• Extract

****************

# alarm system requirement?



## BSSTG (Sep 30, 2015)

Greetings,

2012 Codes apply

New Group B building, sprinkler not required but installed anyway, NFPA 13 system approx. 80 heads.

IFC states thusly:

903.4 Sprinkler system supervision and alarms.

All valves controlling the water supply for automatic sprinkler systems, pumps, tanks, water levels and temperatures, critical air pressures and water-flow switches on all sprinkler systems shall be electrically supervised by a listed fire alarm control unit.

What type of alarm system is required to monitor the system? Does a complete manual alarm system need be installed to comply with the above requirement "supervised by a listed alarm control unit"?

BSSTG


----------



## cda (Sep 30, 2015)

No we only require monitoring, smoke or heat above panel and one exterior a/v

Texas requires one pull station


----------



## cda (Sep 30, 2015)

903.4.1 Monitoring.

Alarm, supervisory and trouble signals shall be distinctly different and shall be automatically transmitted to an approved supervising station or, when approved by the fire code official, shall sound an audible signal at a constantly attended location.

903.4.2 Alarms.

An approved audible device, located on the exterior of the building in an approved location, shall be connected to each automatic sprinkler system. Such sprinkler water-flow alarm devices shall be activated by water flow equivalent to the flow of a single sprinkler of the smallest orifice size installed in the system. Where a fire alarm system is installed, actuation of the automatic sprinkler system shall actuate the building fire alarm system.

****************

• Data segment
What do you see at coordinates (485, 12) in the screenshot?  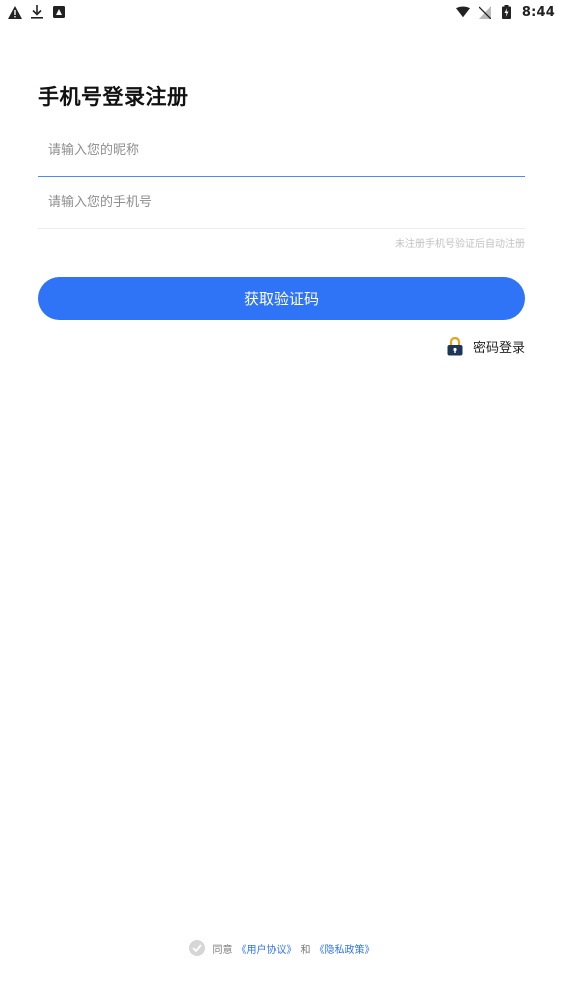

****************

• List of tasks
A: Decide whether each statement agrees with the sprinkler alarm thread, and support each yes or no with the deciding words quoted from it. (i) The building in question was required to have sprinklers. (ii) The sprinkler system has roughly 80 heads. (iii) Texas requires one pull station.
B: In the sprinkler alarm thread, where does section 903.4.2 say the approved audible device must be located?
C: Extend the sprinkler alarm thread, starting after its last sentence.
The data has no connection to the sprinkler alarm thread.

• Results for the exercise
A:
(i) No: "sprinkler not required but installed anyway"
(ii) Yes: "NFPA 13 system approx. 80 heads"
(iii) Yes: "Texas requires one pull station"

B: On the exterior of the building, in an approved location.

C:
----------



## BSSTG (Sep 30, 2015)

cda said:
			
		

> No we only require monitoring, smoke or heat above panel and one exterior a/vTexas requires one pull station


OK that's what I was told about the 1 pull station. But where does that come from? State FM's office?

thanks

BS


----------



## cda (Sep 30, 2015)

BSSTG said:
			
		

> OK that's what I was told about the 1 pull station. But where does that come from? State FM's office?thanks
> 
> BS


Yep and they do not care where it is located. Normally see it directly next to wherever the panel is


----------



## cda (Sep 30, 2015)

BSSTG said:
			
		

> OK that's what I was told about the 1 pull station. But where does that come from? State FM's office?thanks
> 
> BS


Yep and they do not care where it is located. Normally see it directly next to wherever the panel is


----------



## BSSTG (Oct 1, 2015)

Well, we got info from Tx FM office today. It was as I expected. The requirement is for the fire alarm control unit to monitor the sprinkler system without the need for a full blown system with bells, whistles, strobes, yada yada. They only want the 1 pull station. Makes sense to me.

Of course now the building is being wired for strobes after a fire inspector spouted off about the need for an alarm system. Whoops!

BSSTG


----------



## cda (Oct 1, 2015)

Hay a little extra never hurt


----------



## linnrg (Oct 1, 2015)

2009 IBC section 907.2 "A minimum of one manual fire alarm box shall be provided in an approved location to initiate a fire alarm signal for fire alarms employing automatic fire alarm detectors or waterflow detection devices.  Where other sections of this code allow elimination of fire alarm boxes due to sprinklers, a single fire alarm shall be installed"

This was a change that came in the 2009 IBC.  Section 907 shows that lots of changes were made to section 907  does anyone know what triggered such?


----------



## cda (Oct 1, 2015)

Comment terry says if the sprinkler system is down the tech or someone can manually activate the system.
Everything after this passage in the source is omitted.